:: EXCERPTED TEXT ::

--- BEGIN ---

A running Esimpl program stores its data in a number of semideques (technically an output-restricted deque: see wikipedia:Double-ended queue#Distinctions and sub-types). A semideque is a type of list/array/vector which can only be modified via three basic operations: adding one or more elements at the start; adding one or more elements at the end; or removing one element from the start (and branching based on which element was removed). Both queues and stacks are special cases of semideques (you can specialise a semideque into a queue via removing the "add at start" operation, or into a stack by removing the "add at end" operation). The elements stored in a semideque are non-negative integers; in theory these are unbounded, but because all integers added to a semideque must appear literally in the program, any given program will have some maximum for the elements it uses (and it is fairly easy to rewrite an Esimpl program so that it uses only 0 and 1 as semideque elements). Each program uses a fixed number of semideques, named using numbers ("semideque 0", "semideque 1", and so on); these are consecutive nonnegative integers starting from 0.

In addition to the semideques, an Esimpl program also has an instruction pointer, as usual for imperative programming languages; commands in an Esimpl program are grouped into stanzas, and the instruction pointer points to stanzas as a whole rather than individual commands. The instruction pointer does not change implicitly; each stanza must contain a control flow instruction (usually a pop-goto instruction) that specifies which stanza should run next.

An Esimpl program starts by specifying how many semideques it contains and their initial state, and also which stanza runs first. (The program then continues by specifying the commands that make up the program, and how they are arranged into stanzas and tables.) This specification is syntactically similar (but not identical) to a stanza, and known as "stanza 0",

Program structure: commands, stanzas, tables

An Esimpl program is arranged hierarchically in three levels: apart from stanza 0, the program is made of a number of tables, each of which consists of one or more stanzas, each of which consists of one or more commands. (These are non-overlapping – any given command belongs to exactly one stanza, and any given stanza (other than stanza 0) belongs to exactly one table.)

Tables are similar to the bodies of the "case"/"switch" statements seen in many practical imperative languages: rather than "if" statements that go to one of two places depending on whether a boolean is true or false, Esimpl's conditionals jump to one of n places depending on the value of an integer: if the integer is 0, the first stanza in the table runs, if the integer is 1, the second stanza in the table runs, if the integer is 2, the third stanza in the table runs, and so on. Each table is "linked to" either one particular semideque, or to user input (with this link specified in the program), and conditionals that use that table must branch based on an integer popped from that semideque (or from user input). Tables do not have names of their own, but rather are named using the number of the first stanza they contain (this means that only a subset of stanza numbers are used to name tables, so table names tend to be discontinuous).

--- END ---

:: SUPPLIED RECORDS ::
--- BEGIN ---

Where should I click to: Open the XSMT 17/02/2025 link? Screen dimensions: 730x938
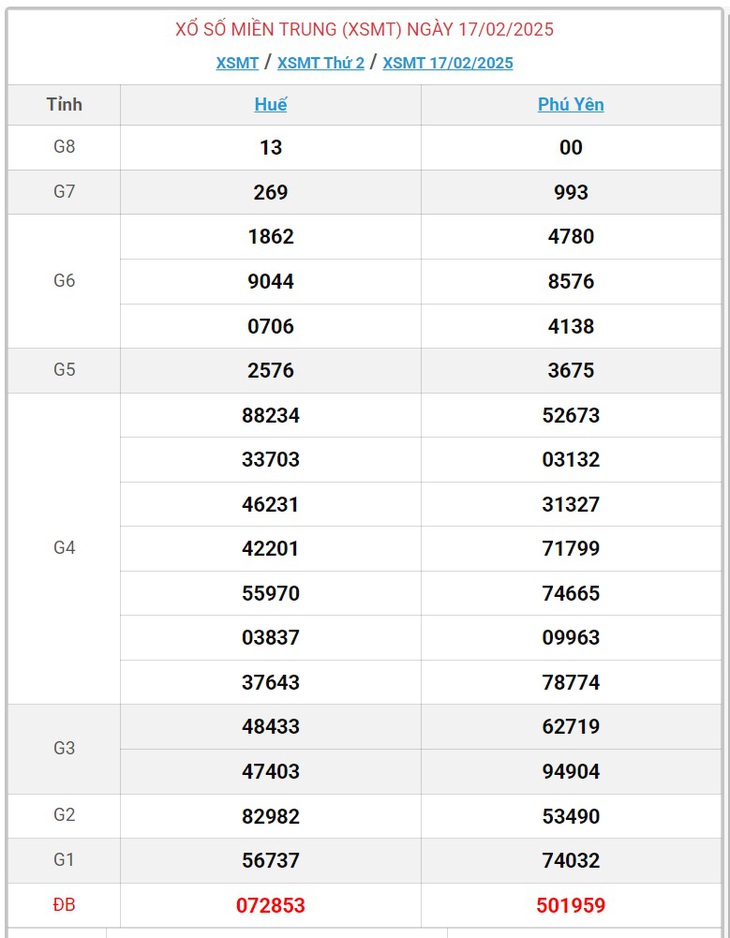pos(448,63)
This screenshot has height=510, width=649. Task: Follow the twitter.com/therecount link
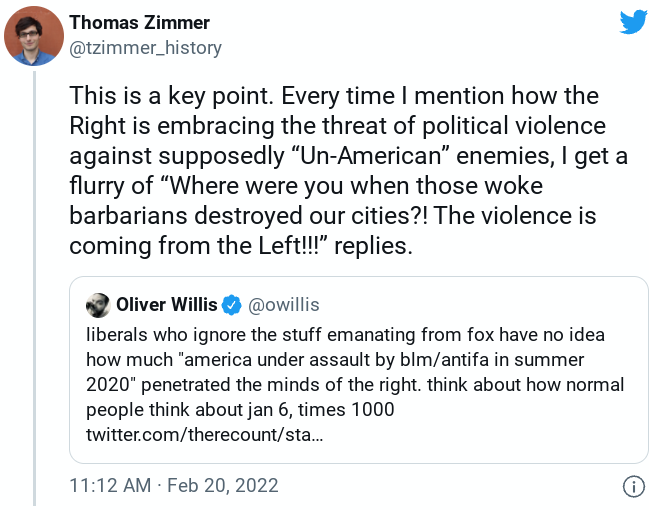coord(204,436)
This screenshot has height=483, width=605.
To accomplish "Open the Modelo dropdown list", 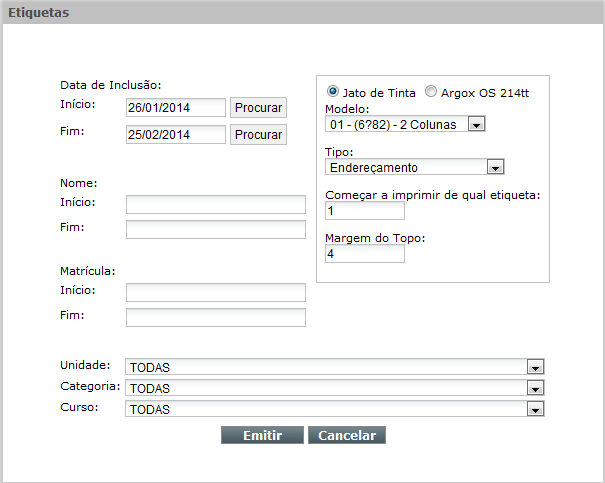I will [405, 124].
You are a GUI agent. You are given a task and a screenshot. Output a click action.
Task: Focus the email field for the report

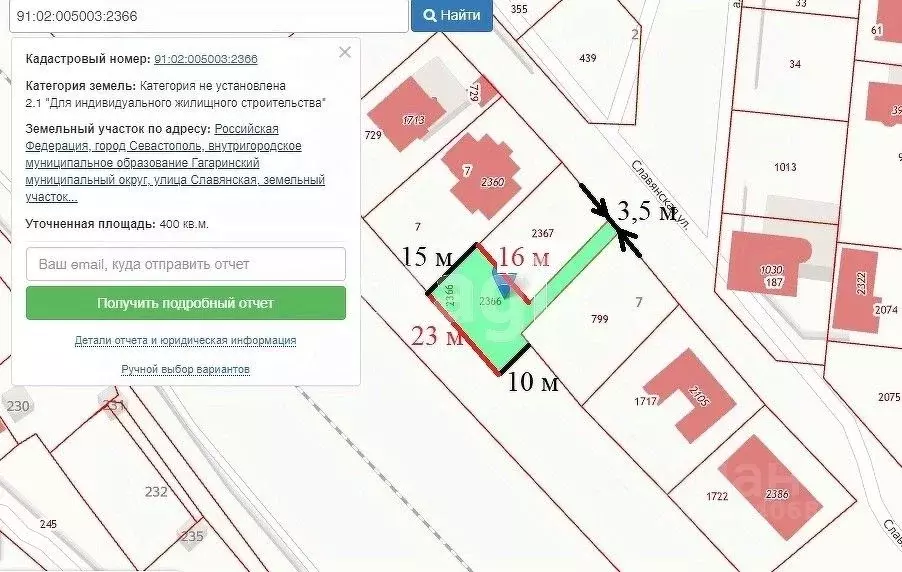186,264
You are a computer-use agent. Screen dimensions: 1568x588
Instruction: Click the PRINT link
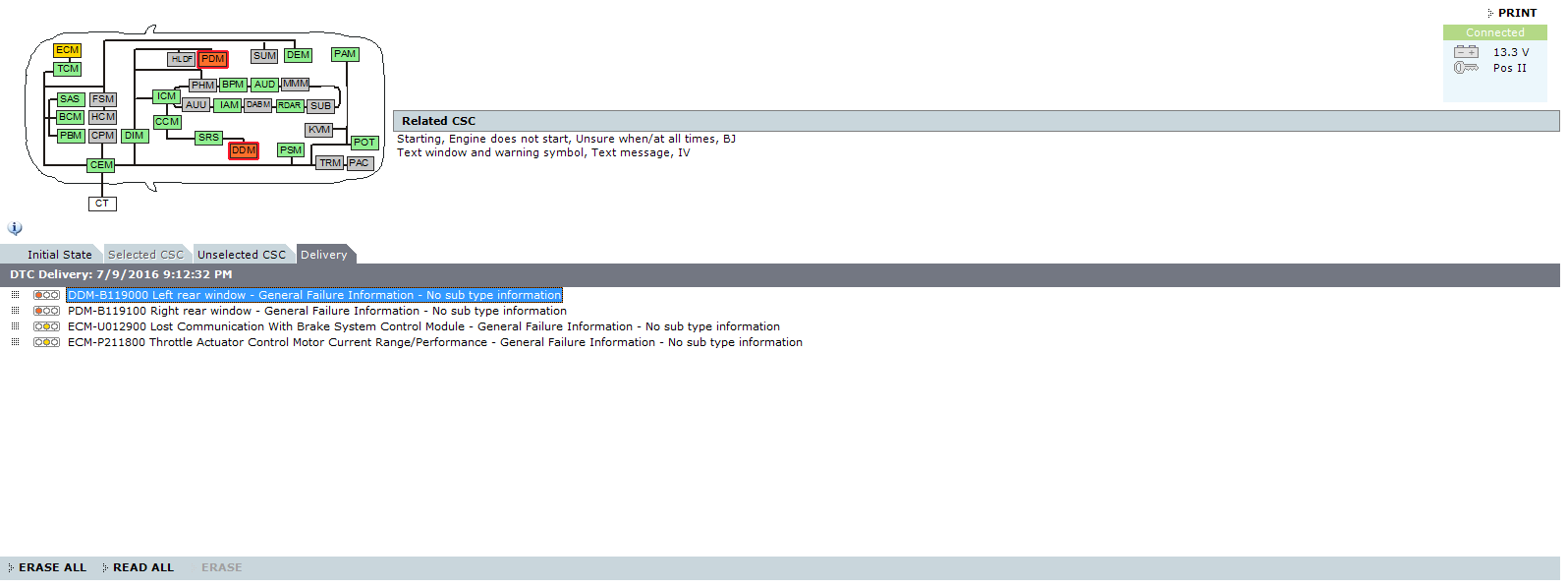click(x=1516, y=13)

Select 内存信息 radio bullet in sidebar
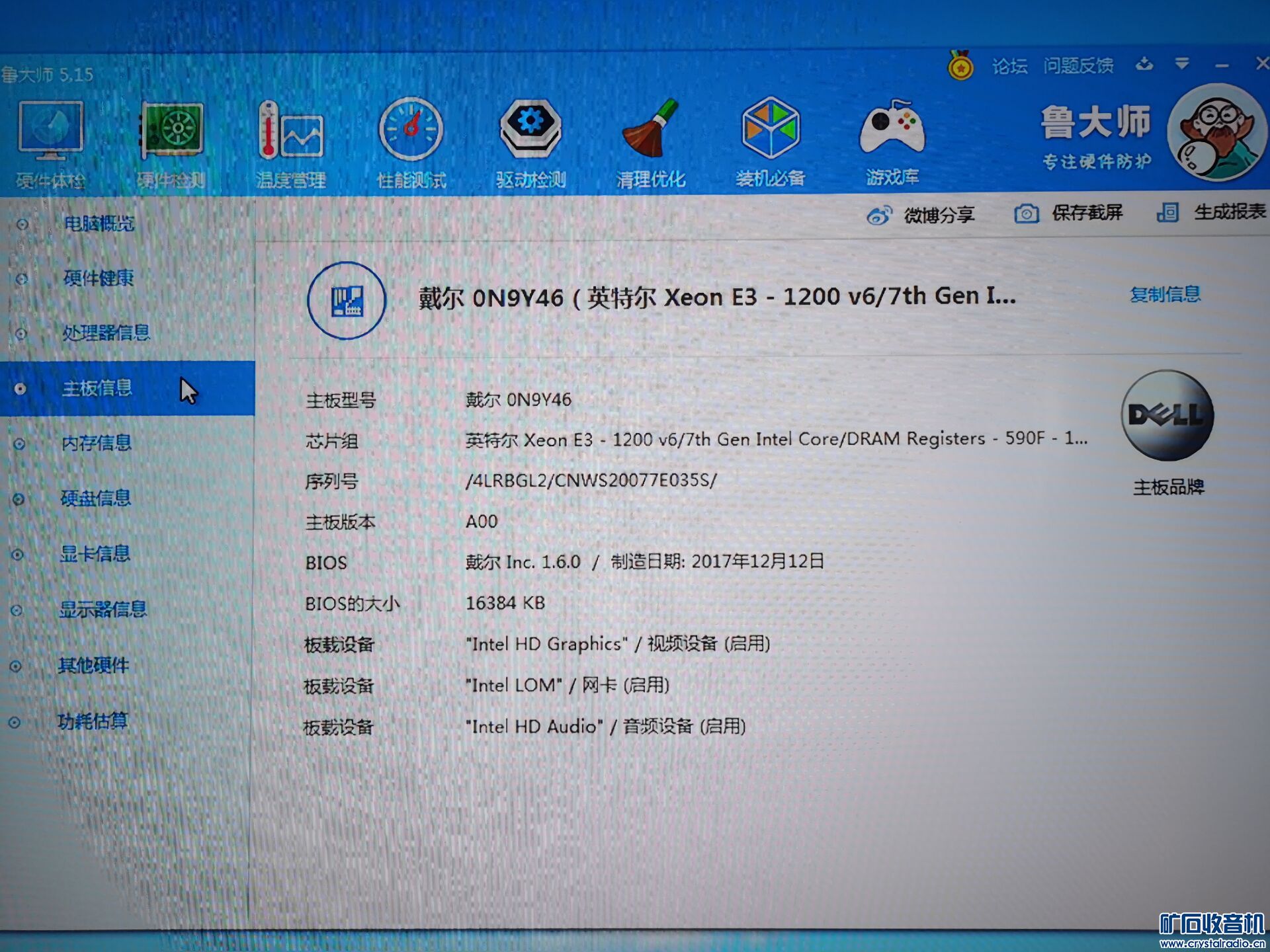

--- END ---

:: WORK TO COMPLETE ::
**A.** In the Esimpl excerpt, what name is given to the part of a program that specifies how many semideques it contains, their initial state, and which stanza runs first?
**B.** Reproduce the passage of the Esimpl excerpt starting at "An Esimpl program starts" and ending at "exactly one table.)".

:: FINAL RESULTS ::
**A.** Stanza 0.

**B.**
An Esimpl program starts by specifying how many semideques it contains and their initial state, and also which stanza runs first. (The program then continues by specifying the commands that make up the program, and how they are arranged into stanzas and tables.) This specification is syntactically similar (but not identical) to a stanza, and known as "stanza 0",

Program structure: commands, stanzas, tables

An Esimpl program is arranged hierarchically in three levels: apart from stanza 0, the program is made of a number of tables, each of which consists of one or more stanzas, each of which consists of one or more commands. (These are non-overlapping – any given command belongs to exactly one stanza, and any given stanza (other than stanza 0) belongs to exactly one table.)